* **TASK GOAL**
In the Dudley Zoo killer whale thread below, how would you say "I believe I have a book on the history of Dudley Zoo somewhere about the house." in Spanish?

# killer whale at dudley zoo what do you remember?



## cbmark (Feb 23, 2008)

does anyone remember when dudley zoo had a killer whale and ive heard mixed storys of what happened to it whats your story?


----------



## mattm (Jul 18, 2008)

From what I've read it went to one of the seaworld parks in America, not sure though.


----------



## SilverSteno (Feb 12, 2006)

You mean Cuddles? He died at dudley zoo after numerous health problems.


----------



## mattm (Jul 18, 2008)

Oh that's sad!


----------



## cbmark (Feb 23, 2008)

thats the one cuddles ive heard various things that supposdly happened to it regarding health problems i only found out it was there the otherday i was amazed that there was a killer whale in brum i thought it was a tall story


----------



## JUJU (Aug 16, 2007)

I live about 3 miles from Dudley Zoo and I can't remember anything about this, :lol2:how long ago?


----------



## CoinOperatedGirl (May 7, 2009)

^ Not recent, but recent enough for my Mum (45 yo) to remember it being there. I certainly don't remember it. It was in one of those big pits where the tigers/bears are now right? & there were Polar Bears in whichever pit didn't have the whales in?

I believe I have a book on the history of Dudley Zoo somewhere about the house. I'll find it out & look it up if no one on here can remember.


----------



## Charlibob (Jun 21, 2008)

I just found out Edinburgh Zoo still has a polar bear I got all excited then realised it was a 4 hour drive :whip:


----------



## GeckoLass (Nov 15, 2007)

Charlibob said:


> I just found out Edinburgh Zoo still has a polar bear I got all excited then realised it was a 4 hour drive :whip:


Iv not been to the zoo in a good few years but shes been there for as long as i can remember, must be a fair old age now if its the same one. I always felt sorry for her. But she is gorgeous:flrt:

EDIT: Just checked shes been at the Zoo since 1984, they are raising funds to move Mercedes to a wildlife park in the highlands.
Centenary Appeal


----------



## blackjohnzx6 (Jun 18, 2009)

*cuddles*

i actually went and saw cuddles dont remember much about it think it was late 70s all i remember was it like a goldfish in abowl no room to move


----------



## blackjohnzx6 (Jun 18, 2009)

*cuddles*

just looked it up he died 1974


----------



## lenemily (Jul 7, 2008)

I grew up in clacton on sea and i remember them having a killer whale on clacton pier :bash:

god knows what happened to him


----------



## cbmark (Feb 23, 2008)

blackjohnzx6 said:


> i actually went and saw cuddles dont remember much about it think it was late 70s all i remember was it like a goldfish in abowl no room to move


thats why i was amazed when someone told me they had one :sad:


----------



## bampoisongirl (Mar 28, 2008)

* **PROVIDED MATERIAL**
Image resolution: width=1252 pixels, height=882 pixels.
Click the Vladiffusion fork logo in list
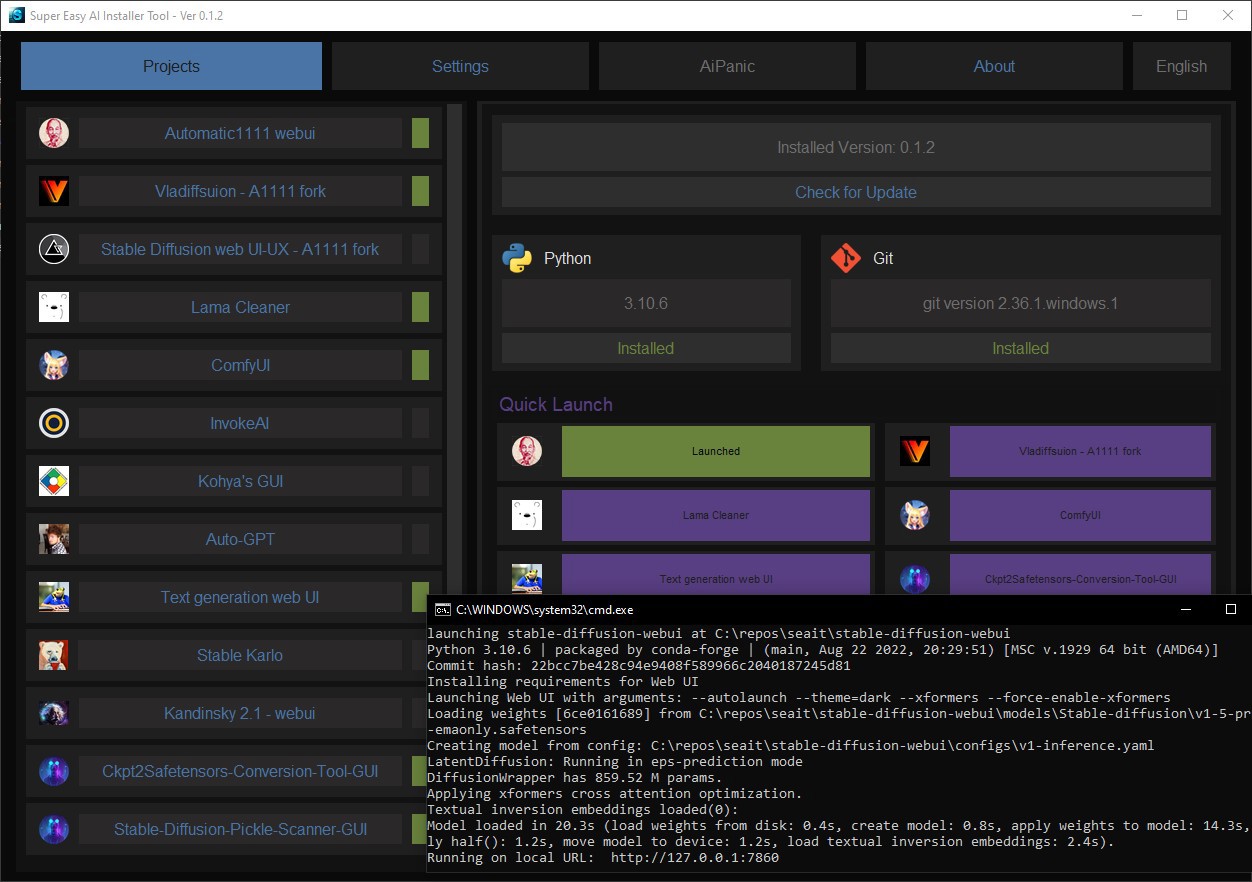click(54, 191)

* **COMPLETED EXERCISE**
Creo que tengo un libro sobre la historia del zoológico de Dudley en algún lugar de la casa.